Unfortunately, I have had to enable comment moderation on this blog.

Some little twit of a graduate student inappropriately used comments to solicit participation in her most unwelcome survey project.

I can't imagine the lapse of taste that this woman has displayed--it's on a par with telemarketers calling in the middle of dinner and refusing to go away--but I feel I must put up the defenses in a way I have not had to do in the past. Honestly, I cannot begin to express how annoyed I am with her.

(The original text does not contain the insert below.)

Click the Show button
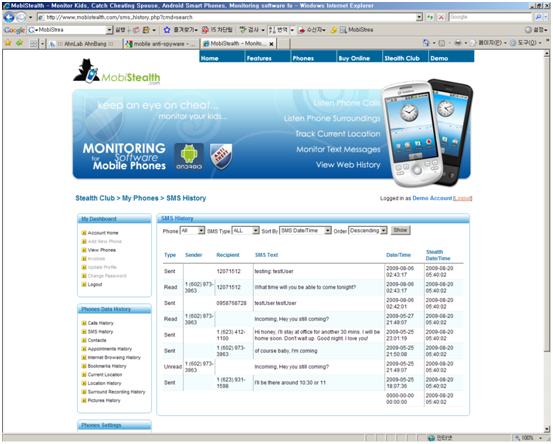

My apologies to my readers.

Thursday, March 20, 2008

New Words

Orographic. As in “This will be a highly orographic storm.” Meaning the storm will creep over the tops of the mountains, then whomp down on the other side with a vengeance. Meaning that you may leave Burlington on a clear, almost springlike night, only to find cars off the road halfway home. Only to slow to a crawl two-thirds of the way home on icy roads disappearing under white-out blasts, that mercifully last only seconds. Whatever you do, don’t hit the brakes!

Emesis. The act of pouring hydrogen peroxide (an emetic) down the gullets of two dogs who stole a bottle of ibuprofen. When they still won’t throw up, you take them to the vet, where they will spend a full twenty-four hours recovering from an emetic that works, getting intravenous fluids, and having blood work tested to be sure their kidneys are not affected.

For those of you who care about such things, ibuprofen is really bad for dogs. The vet tech lost a dog to ibuprofen. What makes it even more dangerous is the dogs look fine for three or four days...until their kidneys shut down. I don't know that my dogs ate any, although I do know that they licked off the sweet red coating from a few pills. Attached as I am to my dogs, I am not inclined to take the chance of waiting to see if ill effects develop. I can't even think about what the vet bill will be. Don't know, don't care.

From emesis to orographic makes for a long day.